## [Passage]
- Born: c. 1460
- Died: 9 August 1534 St Thomas the Apostle, London
- Buried: Marholm, Northamptonshire
- Spouses: Anne Hawes Mildred Sackville Jane Ormond
- Issue: Sir William Fitzwilliam Richard Fitzwilliam Christopher Fitzwilliam Francis Fitzwilliam Thomas Fitzwilliam Anne Fitzwilliam Elizabeth Fitzwilliam Eleanor Fitzwilliam Mary Fitzwilliam
- Father: John Fitzwilliam
- Mother: Helen Villiers

= William Fitzwilliam (Sheriff of London) =

Sir William Fitzwilliam (c. 1460 – 9 August 1534) was a Merchant Taylor, Sheriff of London, servant of Cardinal Thomas Wolsey, and a member of the council of Henry VII.

## [Data excerpt]
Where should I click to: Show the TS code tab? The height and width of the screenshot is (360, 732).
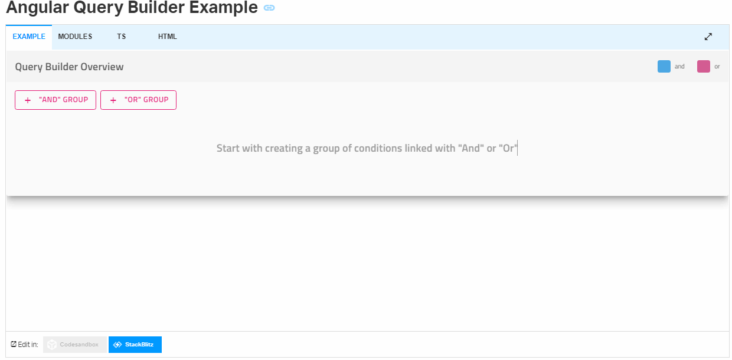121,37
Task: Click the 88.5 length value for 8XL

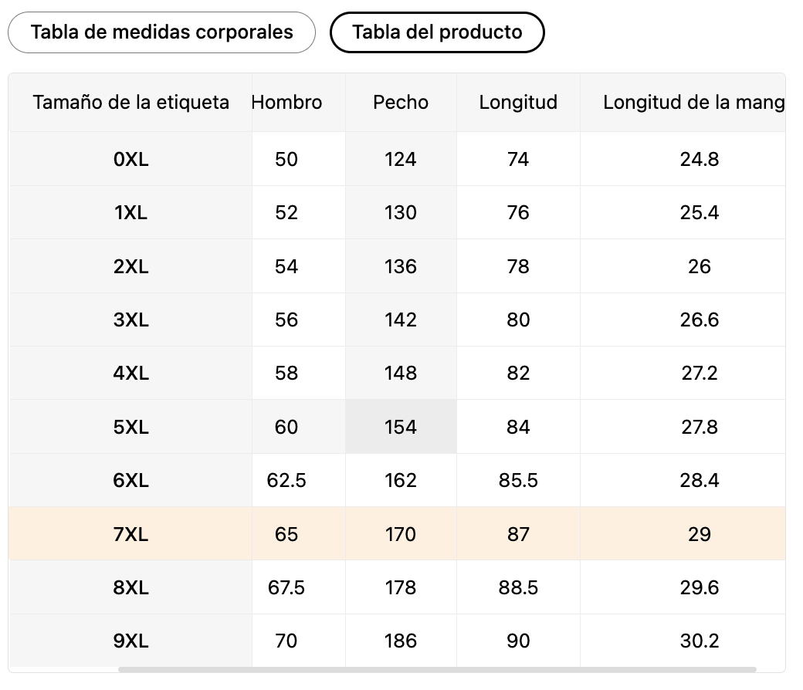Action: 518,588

## [Written exercise]
Decide whether each statement agrees with the passage on William Fitzwilliam, answering yes or no and quoting the words of the passage that decide it: (a) Fitzwilliam was buried in London. (b) His mother was Helen Villiers. (c) He was a member of the council of Henry VIII.

## [Finished exercise]
(a) No: "Buried: Marholm, Northamptonshire"
(b) Yes: "Mother: Helen Villiers"
(c) No: "a member of the council of Henry VII"